TASK OBJECTIVE:
Could you recast the entries below as a Markdown table with the columns Row and Line, starting at the beginning of the entries and stopping after the line that contains "(x=116, y=129)"? Skip blank lines, and leave the pictures out.

-- Start RECORDS SUPPLIED --

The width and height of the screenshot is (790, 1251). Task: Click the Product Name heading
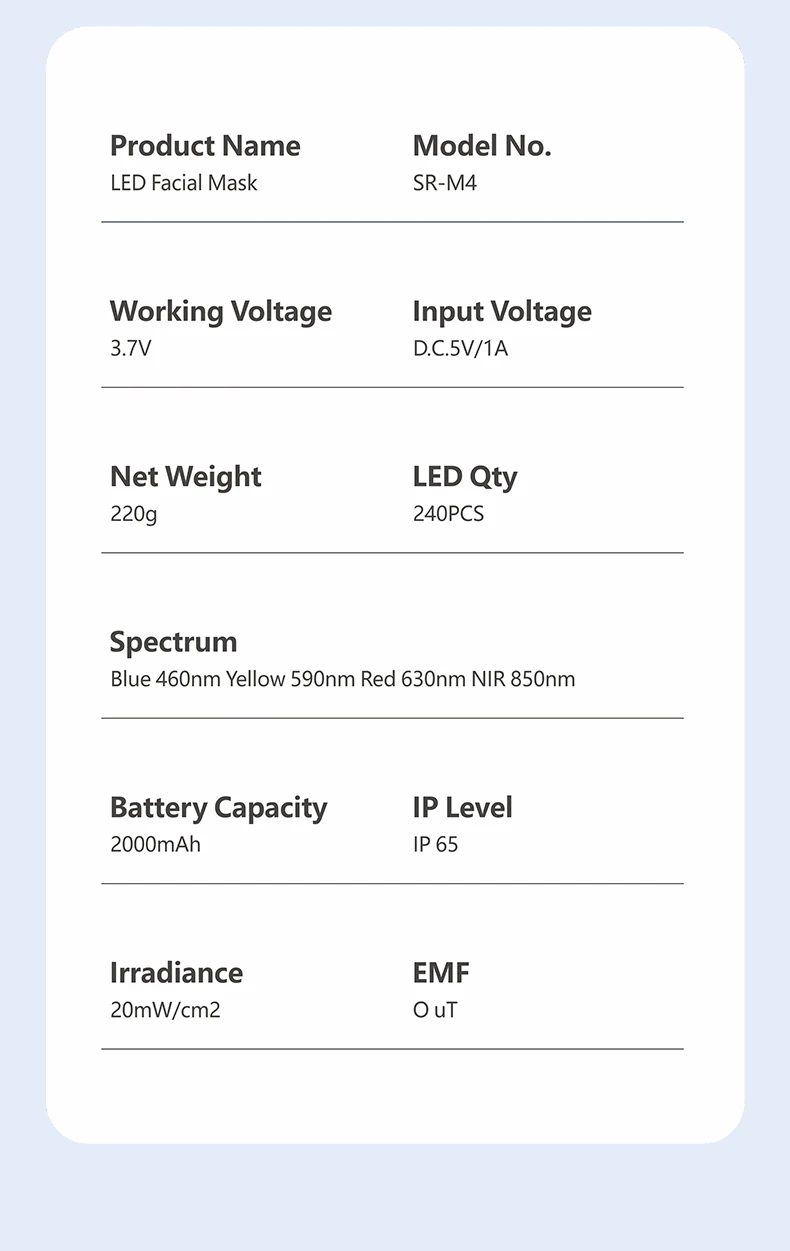[205, 146]
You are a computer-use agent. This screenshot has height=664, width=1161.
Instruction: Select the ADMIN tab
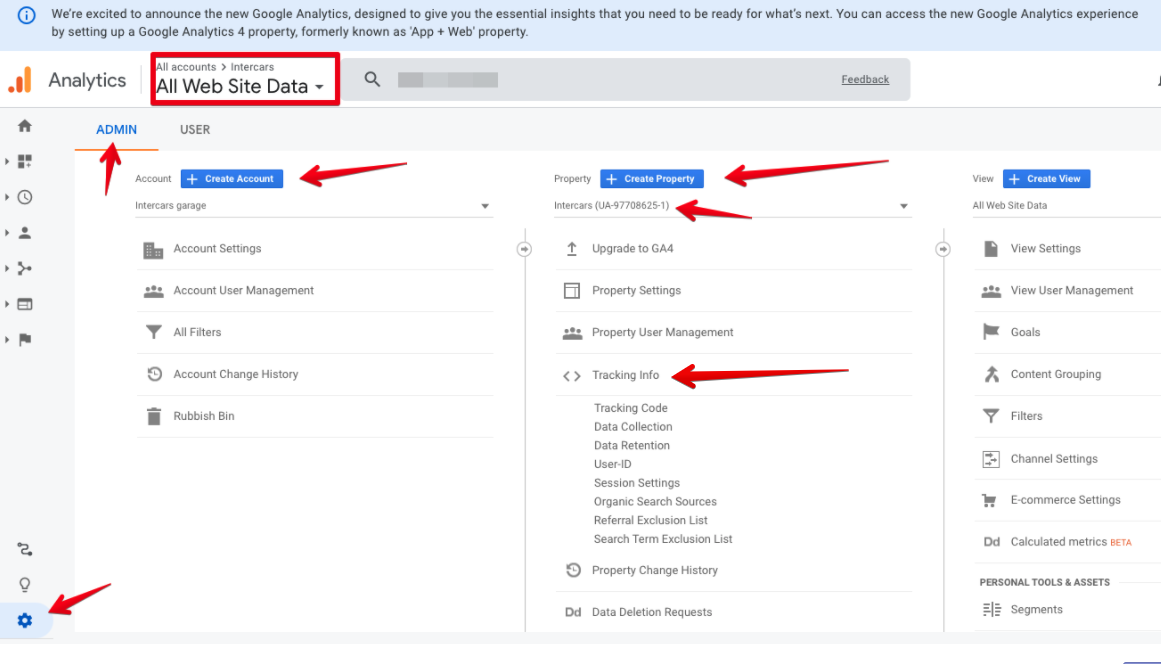(x=116, y=129)
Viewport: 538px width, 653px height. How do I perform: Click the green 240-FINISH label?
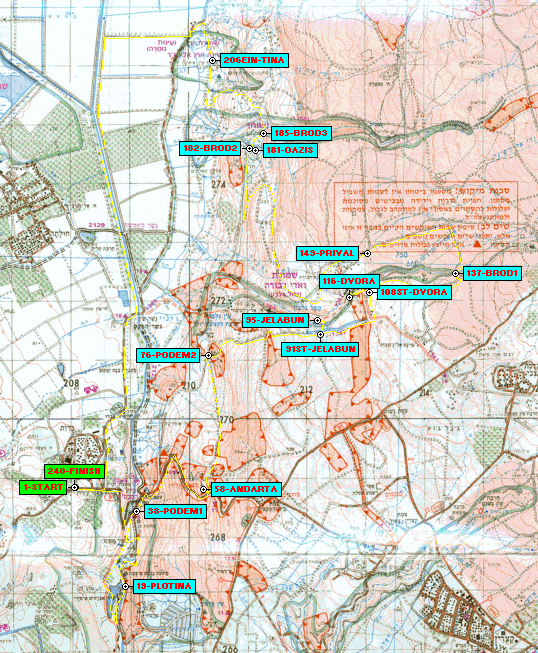(x=74, y=471)
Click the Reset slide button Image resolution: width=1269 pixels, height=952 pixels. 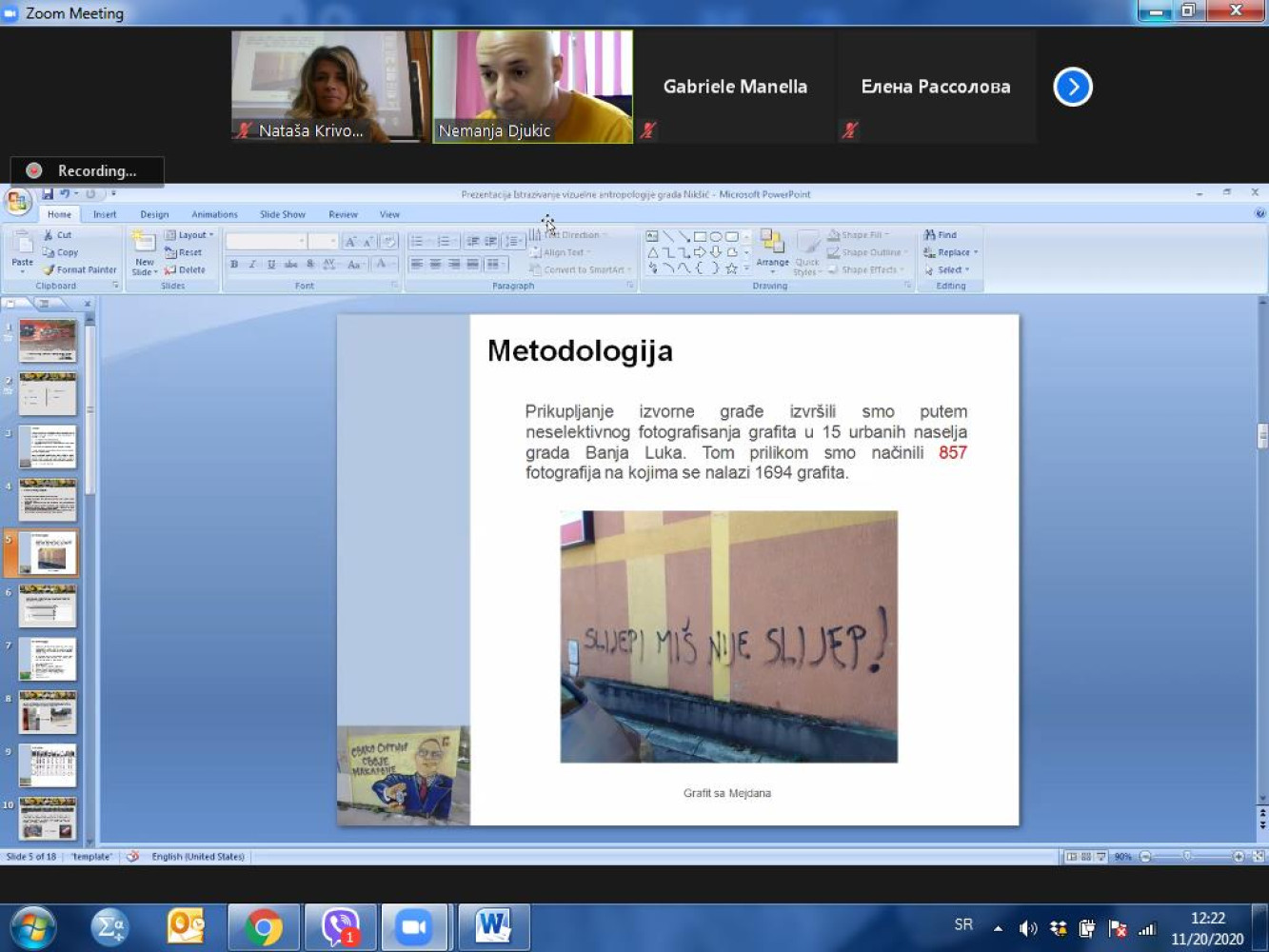coord(183,253)
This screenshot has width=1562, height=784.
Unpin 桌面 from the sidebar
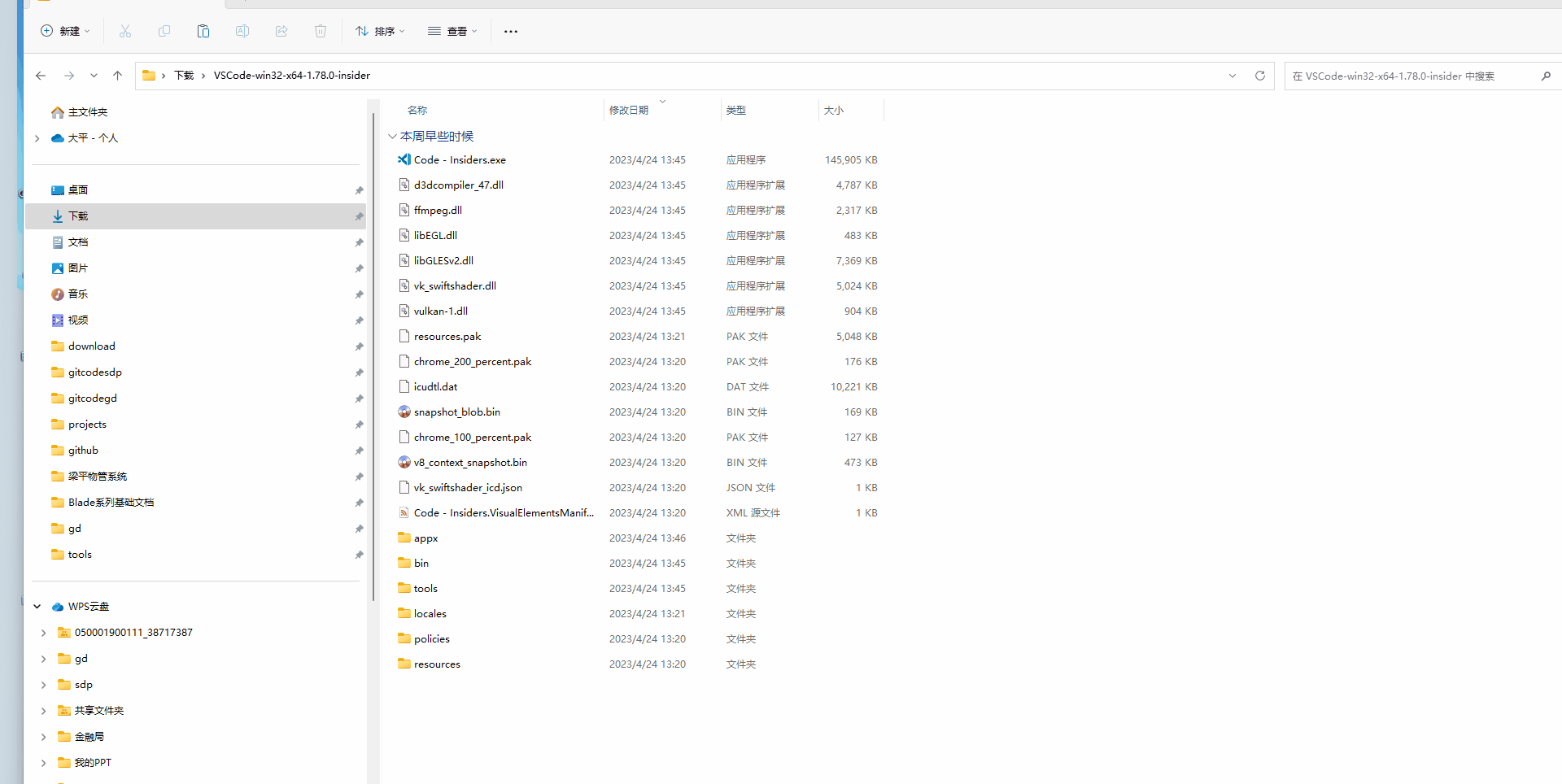point(359,190)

-- End RECORDS SUPPLIED --

FINAL RESULT:
| Row | Line |
|---|---|
| 1 | The width and height of the screenshot is (790, 1251). Task: Click the Product Name heading |
| 2 | [205, 146] |
| 3 | You are a computer-use agent. This screenshot has height=664, width=1161. |
| 4 | Instruction: Select the ADMIN tab |
| 5 | (x=116, y=129) |